Westerberg’s work in his latter years has constantly trod the line between frustratingly average and astonishingly brilliant. 2004’s Folker continued with his ‘down in the basement’ recording style and contained some first-class originals, but lacked some of the vitality and spark of previous releases. 49:00 retains the same devil-may-care attitude of old, with Westerberg’s decision to release his latest album with little to no fanfare, charging people 49 cents to buy it (a cent a minute). Value for money you can’t deny, and a purchase even for the discerning Replacements fans, it’s hardly a crap-shoot. There are 14-odd tracks on display, the total time being a few minutes short of the perceived 49.

49:00 embodies the earnest and irreverent rock and roll that carried The Replacements throughout their career. There will be people out there who are going listen and go ‘what is this shit?’, and from initial reports, this is the mindset I walked into this project thinking. Westerberg’s intention for 49:00 was to be like driving your car, listening to the radio, scanning through the dial, hearing snippets of songs, some that overlap like you’re picking up multiple transmissions.
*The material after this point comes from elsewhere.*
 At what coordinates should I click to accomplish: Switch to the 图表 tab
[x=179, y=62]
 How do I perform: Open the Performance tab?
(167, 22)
The artwork for 49:00 carries this joke a little further, with the hand-drawn sleeve request ‘do not listen while operating a motor vehicle’.

You can invent your own song titles here, and you’ll have to since, none of them are named, but with songs like “Terry, Who You Gonna Marry?” and “Something in My Life is Missing” that open the album, you realise that for all Westerberg’s attempts to occasionally shoot himself in his foot, this isn’t just a poorly selected collection of half-finished songs. “Devil Raised a Good Boy” and “I’m Clean” are reminiscent of the scrappy rock of The Replacements circa Let It Be, the latter containing the rib-tickling “my heart was gold/now it’s silver/please don’t ask about my liver”. The highlight here is the deeply moving “Goodnight Sweet Prince”, Westerberg’s tribute to the passing of his father.

You could argue that 49:00 is nothing more than wilful sabotage (and in the case of “Goodnight Sweet Prince” you’d wish he had just left well enough alone) or you can take it in the spirit that it’s meant. If you’ve never heard the Replacements, it’s never too late. It’s like drinking and rock and roll. These things just go together, and where the Replacements were beer and cigarettes, Westerberg is scotch and cigars. The man just gets better with age, and for 49 cents, what have you go to lose?